**Potongan Teks**:
__________________________________________________

Senin, 18 Februari 2013

Si Batu Kecil yang Penuh Makna



                Hujan rintik membasahi bumi Benda, sepulang sekolah tepatnya hari Selasa pukul 17:00 sebelum balik ke kandang (heist ko kandang,.,?!? kan ak tinggal di Perikanan, jd, kandang ikan gitoh) aku mampir dulu di kantor tersayang, Kantor redaksi M2net, guna memberesi beberapa masalah. Setelah masalah sudah kelar langsung saja dech pulang ke kandang Ikan.,
                Seperti biasa kami (Azam, bang Ud, dan ak sendiri : Saefaz Aziz) sepulang sekolah atau sebelum mengikuti kegiatan Pondok , kami masak dulu, (heits., jangan salah meskipun kami  Three Mas Ketir tpi kami jago masak lohh,., nda percaya,.? Silahkan cobain masakan kami.,) pada kali ini lumayan berebeda dengan hari-hari sebelumnya, kalau hari-hari sebelumnaya kami masak nasi + lauk, kali ini kami Cuma masak nasi tok, karena si Bang Ud dapet kiriman “Petis n Daging Goreng” (hmm,, paling nikmat nich hujan-hujan makan nasi anget + petis khas masakan Abah Latif).
                Setelah nasi sudah matang dan lauk sudah di hangatkan kami pun langsung menyerbunya,., tapi pada kali ini kami makan bersama dengan bang Bos kita, Mas Negus. Tentu donk kami tak makan satu orang satu piring tetapi dijadiin satu wadah, nampan, (wiihhh,., romantisnya,.). Oh’y ada yg ketinggalan juga, kami makan tak hanya ber empat tapi kita kedatengan satu orang lagi, Bos Molring (makanan khas Tasikmalaya), Mas Mustolah.
                Ronde pertama sudah selesai, berarti ronde kedua pun di mulai, tambah nasinya donk n lauknya. Di ronde kedua ini tak hanya Petis yang menemani  sang nasi kita kedatangan lauk istimewa lagi daging goreng yang tentunya masakan asli dari Abah Latif. Mas Mustolah pun menyerah dironde kali ini, tinggal kami berempat yang masih kuat menghajar sang nasi.
             
  Setelah detik-detik nasi hampir habis, tiba-tiba sang Bang Bos kita, Mas Negus, mengkletak (bahasa jawa) batu yang lumayan kecil. Setelah tak sengaja mengkletaknya bang Bos terdiam sejenak dan berubah raut wajahnya, terlihat raut-raut muka sedang mikir, Hmm,., kami pun memandangi bang Bos. “HAA,., batu ini mengingatkan Ak.,!!!” kata bang Bos sambil melihat ke arah kita, Three Mas Ketir. Sepontan kami pun bertanya, “memang ada apa dengan batu kecil itu mas,.??”. Bang Bos pun berubah menjadi Seorang Ustadz yang cukup ganteng (waduhh,., kayak di filem-filem kartun adjah). “ coba kalian pikir tentang batu kecil ini, kebanyakan orang ketika tak sengaja  mengletak batu sekecil ini, pasti mereka akan berkata bahwa batu yang tak sengaja masuk kemulut itu berukuran sangat besar, padahal coba kita lihat, batu ini sangatlah kecil bahkan mungkin dengan sebutir nasi pun lebih kecil.,” dauh sang Ustadz ganteng ini, Mas Negus. “hmm,,., ea mas bener banget tuch” Three Mas Ketir pun kompak menjawabnya.

__________________________________________________

**Perintah Tertulis**: Tuliskan kembali tanpa perubahan bagian cerita tentang batu kecil di atas, dari "Ronde pertama sudah" sampai "menghajar sang nasi.".

**Kutipan Sumber**:

__________________________________________________

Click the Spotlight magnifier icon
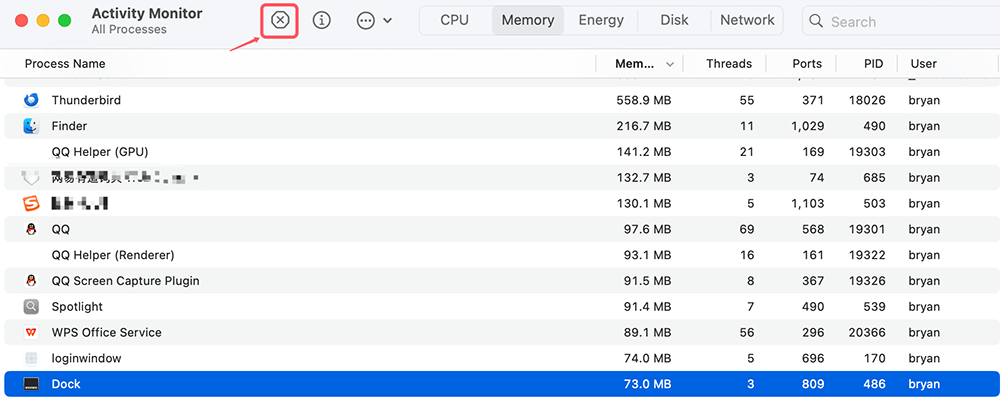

__________________________________________________

**Penyelesaian Latihan**:
Ronde pertama sudah selesai, berarti ronde kedua pun di mulai, tambah nasinya donk n lauknya. Di ronde kedua ini tak hanya Petis yang menemani  sang nasi kita kedatangan lauk istimewa lagi daging goreng yang tentunya masakan asli dari Abah Latif. Mas Mustolah pun menyerah dironde kali ini, tinggal kami berempat yang masih kuat menghajar sang nasi.